- [Collected data]
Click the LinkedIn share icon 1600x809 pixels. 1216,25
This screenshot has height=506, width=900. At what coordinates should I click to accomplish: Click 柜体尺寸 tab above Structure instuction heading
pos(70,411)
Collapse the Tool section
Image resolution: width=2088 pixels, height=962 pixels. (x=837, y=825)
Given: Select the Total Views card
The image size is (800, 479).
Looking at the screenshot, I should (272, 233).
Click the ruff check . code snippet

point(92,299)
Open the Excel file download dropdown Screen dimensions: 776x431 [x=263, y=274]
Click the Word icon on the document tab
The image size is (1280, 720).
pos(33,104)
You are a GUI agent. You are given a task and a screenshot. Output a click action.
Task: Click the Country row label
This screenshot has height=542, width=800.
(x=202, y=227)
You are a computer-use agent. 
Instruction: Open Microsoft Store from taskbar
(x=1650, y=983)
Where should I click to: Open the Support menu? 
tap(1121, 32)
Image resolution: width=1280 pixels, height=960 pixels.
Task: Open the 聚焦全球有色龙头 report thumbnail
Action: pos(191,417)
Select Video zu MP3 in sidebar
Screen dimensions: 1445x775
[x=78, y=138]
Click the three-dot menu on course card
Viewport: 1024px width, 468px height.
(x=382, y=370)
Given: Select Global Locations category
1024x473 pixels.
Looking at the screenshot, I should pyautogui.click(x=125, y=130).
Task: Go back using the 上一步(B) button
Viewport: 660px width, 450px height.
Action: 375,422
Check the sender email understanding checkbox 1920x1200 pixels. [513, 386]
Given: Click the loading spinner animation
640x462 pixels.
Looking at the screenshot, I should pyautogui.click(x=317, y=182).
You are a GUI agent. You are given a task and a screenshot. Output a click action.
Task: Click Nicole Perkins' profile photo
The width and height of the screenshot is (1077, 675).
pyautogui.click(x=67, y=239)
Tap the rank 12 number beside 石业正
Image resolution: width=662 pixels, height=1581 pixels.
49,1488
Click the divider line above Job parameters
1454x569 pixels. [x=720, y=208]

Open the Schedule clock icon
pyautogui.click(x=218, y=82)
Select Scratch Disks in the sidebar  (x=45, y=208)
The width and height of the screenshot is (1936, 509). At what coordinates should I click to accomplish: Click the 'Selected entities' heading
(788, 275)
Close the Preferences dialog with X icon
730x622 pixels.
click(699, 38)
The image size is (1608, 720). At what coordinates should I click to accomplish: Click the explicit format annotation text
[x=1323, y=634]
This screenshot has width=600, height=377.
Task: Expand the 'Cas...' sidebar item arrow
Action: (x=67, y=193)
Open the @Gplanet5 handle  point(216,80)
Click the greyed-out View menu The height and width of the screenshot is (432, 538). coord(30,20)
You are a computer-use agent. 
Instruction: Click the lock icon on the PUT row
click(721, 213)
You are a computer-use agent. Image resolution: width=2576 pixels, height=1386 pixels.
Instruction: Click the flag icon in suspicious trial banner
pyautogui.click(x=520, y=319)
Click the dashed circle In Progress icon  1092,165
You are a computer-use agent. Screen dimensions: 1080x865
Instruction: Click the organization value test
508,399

- [Instructions to follow] Lines from the one containing "Click the divider line above Job parameters" through the last line of the data above are the only output wanted; restate them exactly.

- [Result below]
Click the divider line above Job parameters
1454x569 pixels. [x=720, y=208]

Open the Schedule clock icon
pyautogui.click(x=218, y=82)
Select Scratch Disks in the sidebar  (x=45, y=208)
The width and height of the screenshot is (1936, 509). At what coordinates should I click to accomplish: Click the 'Selected entities' heading
(788, 275)
Close the Preferences dialog with X icon
730x622 pixels.
click(699, 38)
The image size is (1608, 720). At what coordinates should I click to accomplish: Click the explicit format annotation text
[x=1323, y=634]
This screenshot has width=600, height=377.
Task: Expand the 'Cas...' sidebar item arrow
Action: (x=67, y=193)
Open the @Gplanet5 handle  point(216,80)
Click the greyed-out View menu The height and width of the screenshot is (432, 538). coord(30,20)
You are a computer-use agent. 
Instruction: Click the lock icon on the PUT row
click(721, 213)
You are a computer-use agent. Image resolution: width=2576 pixels, height=1386 pixels.
Instruction: Click the flag icon in suspicious trial banner
pyautogui.click(x=520, y=319)
Click the dashed circle In Progress icon  1092,165
You are a computer-use agent. Screen dimensions: 1080x865
Instruction: Click the organization value test
508,399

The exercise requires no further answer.